Both factors $τ$ and $σ$ are measured in stress units, which is calculated the same way as pressure (force divided by area). $φ$ and $λ$ are angles.

The factor is named after Erich Schmid who coauthored a book with Walter Boas introducing the concept in 1935.^[3]

^ Merkel, Manfred; Karl-Heinz Thomas (2008). Taschenbuch der Werkstoffe (in German) (7th ed.). München: Fachbuchverlag Leipzig im Carl Hanser Verlag. ISBN 9783446411944.
^ Caceres, Pablo G. "Deformation of Single Crystals" (PDF). Retrieved 15 May 2014.
^ Schmid, Erich; Walter Boas (1935). Kristallplastizität: Mit Besonderer Berücksichtigung der Metalle (in German) (1st ed.). Springer. ISBN 978-3662342619.

Cite error: There are <ref group=lower-alpha> tags or {{efn}} templates on this page, but the references will not show without a {{reflist|group=lower-alpha}} template or {{notelist}} template (see the help page).

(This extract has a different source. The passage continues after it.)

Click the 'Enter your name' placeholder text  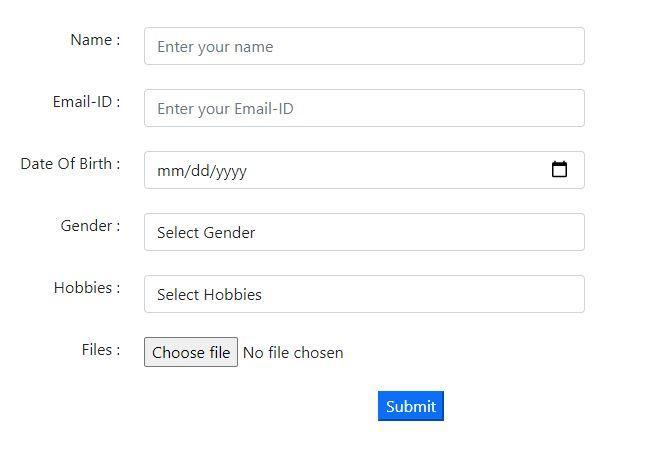215,47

[merkel-thomas-1] Merkel, Manfred; Karl-Heinz Thomas (2008). Taschenbuch der Werkstoffe (in German) (7th ed.). München: Fachbuchverlag Leipzig im Carl Hanser Verlag. ISBN 9783446411944.

[Caceres-3] Caceres, Pablo G. "Deformation of Single Crystals" (PDF). Retrieved 15 May 2014.

[schmid-boas-1935-4] Schmid, Erich; Walter Boas (1935). Kristallplastizität: Mit Besonderer Berücksichtigung der Metalle (in German) (1st ed.). Springer. ISBN 978-3662342619.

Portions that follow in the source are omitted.